=== MATERIAL FOR THIS TASK ===

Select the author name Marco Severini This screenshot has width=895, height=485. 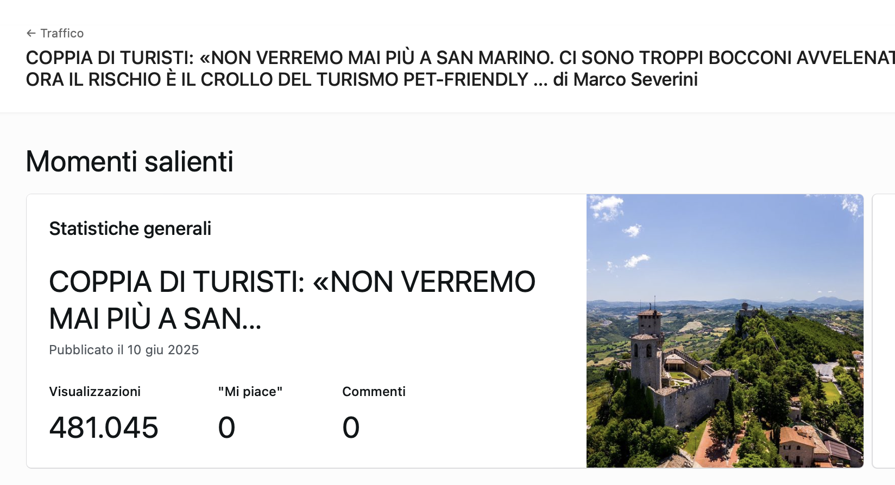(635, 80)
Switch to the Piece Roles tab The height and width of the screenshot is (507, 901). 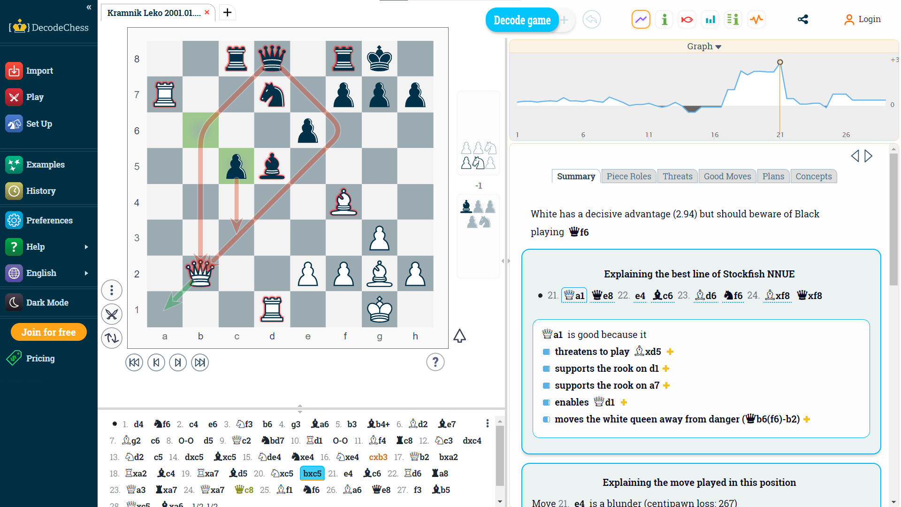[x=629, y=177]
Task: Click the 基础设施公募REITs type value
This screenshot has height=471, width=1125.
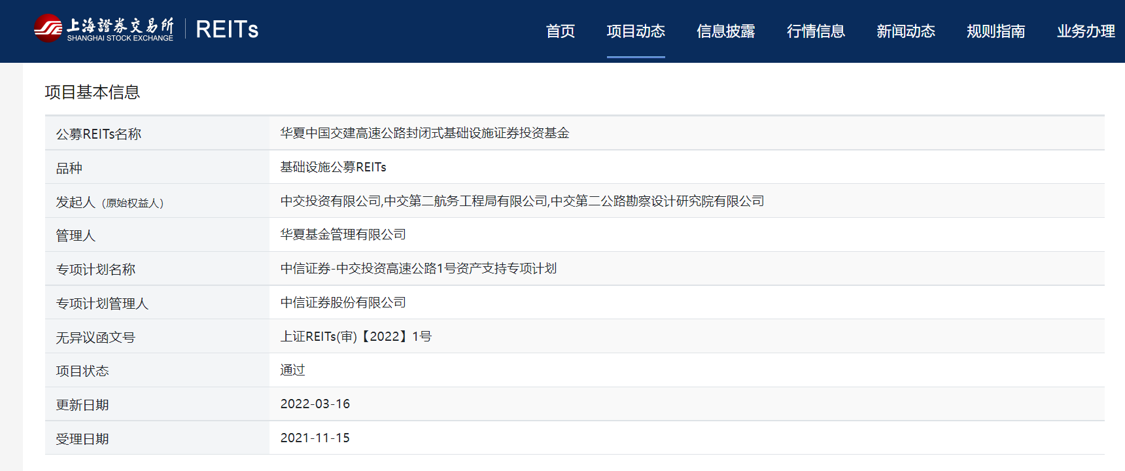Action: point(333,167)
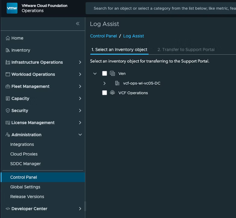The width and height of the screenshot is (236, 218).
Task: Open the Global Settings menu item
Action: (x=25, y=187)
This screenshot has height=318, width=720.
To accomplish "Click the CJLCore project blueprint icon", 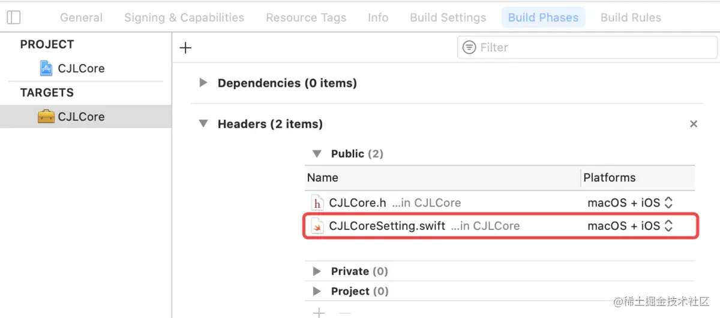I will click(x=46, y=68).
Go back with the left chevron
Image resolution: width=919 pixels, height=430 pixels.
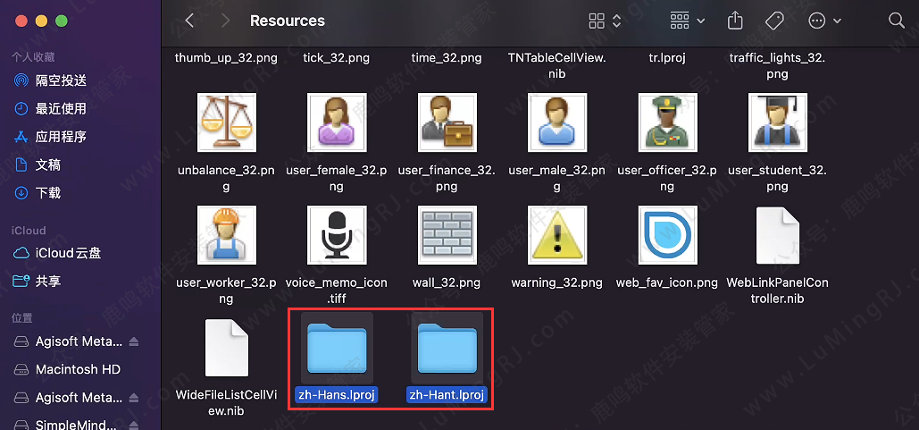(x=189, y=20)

===

WORK TASK ::
Only the lines from the one that holds "Image resolution: width=919" through the final line of the material should be reproduced, word for word, with the pictures omitted.

TASK ANSWER ::
Image resolution: width=919 pixels, height=430 pixels.
(x=189, y=20)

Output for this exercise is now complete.